-- START DATASET EXTRACT --

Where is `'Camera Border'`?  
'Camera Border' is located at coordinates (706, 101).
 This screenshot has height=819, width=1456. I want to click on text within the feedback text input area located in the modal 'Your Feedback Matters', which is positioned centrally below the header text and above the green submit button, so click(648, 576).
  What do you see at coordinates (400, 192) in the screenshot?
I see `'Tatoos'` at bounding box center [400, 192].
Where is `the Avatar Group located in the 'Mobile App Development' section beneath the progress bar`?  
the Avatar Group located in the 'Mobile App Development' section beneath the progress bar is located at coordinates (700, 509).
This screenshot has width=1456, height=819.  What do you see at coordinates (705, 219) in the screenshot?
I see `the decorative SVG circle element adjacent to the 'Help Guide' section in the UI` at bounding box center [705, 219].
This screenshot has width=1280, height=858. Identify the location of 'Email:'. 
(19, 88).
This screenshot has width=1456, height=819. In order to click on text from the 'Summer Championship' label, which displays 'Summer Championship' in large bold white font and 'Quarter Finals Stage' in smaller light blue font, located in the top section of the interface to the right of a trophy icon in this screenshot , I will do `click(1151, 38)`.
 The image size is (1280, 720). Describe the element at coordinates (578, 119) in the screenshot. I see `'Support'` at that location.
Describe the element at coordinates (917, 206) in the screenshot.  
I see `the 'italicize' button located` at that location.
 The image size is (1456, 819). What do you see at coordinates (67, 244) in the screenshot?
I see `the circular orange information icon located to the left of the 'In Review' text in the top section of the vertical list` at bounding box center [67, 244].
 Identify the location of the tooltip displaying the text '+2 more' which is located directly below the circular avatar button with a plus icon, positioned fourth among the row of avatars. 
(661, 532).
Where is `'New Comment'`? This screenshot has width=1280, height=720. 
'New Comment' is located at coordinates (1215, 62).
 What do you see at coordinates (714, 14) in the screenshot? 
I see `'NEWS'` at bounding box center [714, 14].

-- END DATASET EXTRACT --

PROBLEM DESCRIPTION: Please gather every line in the entries above that contains the string "Describe" and copy each one in full. Only matches with the same capitalization count.

EXERCISE ANSWER:
 The image size is (1280, 720). Describe the element at coordinates (578, 119) in the screenshot. I see `'Support'` at that location.
Describe the element at coordinates (917, 206) in the screenshot.  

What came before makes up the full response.